In McCutcheon, decided this year, the court seemed to remove the cap on individuals’ contributions but left in place the FECA base limits on individuals’ contributions to federal campaigns, PACs, and party committees. In Citizens United, decided in 2010, the court recognized that corporations, including media corporations, are entitled to political speech, which put them on even ground with unions and other political entities.
The whole purpose of the restrictions under FECA and BCRA are to control the amount and source of political speech. As the court repeatedly recognized that fact, it also — somehow — still says that the First Amendment, which prohibits congress from passing any law that limits free speech, stands. That conclusion is almost entirely false.
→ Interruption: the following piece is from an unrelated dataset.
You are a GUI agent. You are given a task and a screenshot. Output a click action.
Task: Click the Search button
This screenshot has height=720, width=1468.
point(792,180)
Politicians — with some resounding exceptions, as you may remember from ABSCAM and such — generally aren’t bought. Instead, by nature and nurture, they are selected almost genetically to ensure compliance with the basic demands of their ideology. They aren’t purchased with PAC contributions, YouTube videos, or anything else like them. Democrats needn’t be bought by unions with campaign contributions. They needn’t be bent to the agendas of the global warming and immigration amnesty proponents, because they are unwavering in support of these constituencies who are equally unwavering in their continued voting for Dems and against any challengers. Republicans needn’t be bought by those who owe their allegiance to the Republican establishment: they have likewise been selected by a kind of Darwinian process.
That’s why Ms. Ravel’s proposed rulemaking is so predictable, inevitable, and wrong. And so dangerous. She says she wants to make rules based on changing conditions and technology, but those conditions have no relationship to the unbounded advances of technology. Her allegiance is to the ideological factors that she wants to impose on the processes to make it harder for the free market in ideas to function.
If you have any doubt about the potential for abuse of the FEC’s powers, you need only look to an example of the Wisconsin’s state process, which George Will’s column brilliantly set out yesterday.
If the three Republicans on the FEC stand fast against it, they may be able to prevent the commission from interfering in the 2016 election. If they do not, conservatives will have to be ready to begin the lawsuits that may be able to enjoin this interference before it can take hold to affect the election cycle.
Congress has limited the amount of political speech, and the courts have only fine-tuned the limits to suit the political atmosphere. The only limit on political speech should be that foreign individuals, companies, and government should continue to be prohibited from donating to campaigns. Their political speech isn’t protected by the Constitution. Ours is. We are going to have to stand up to defend it again and again.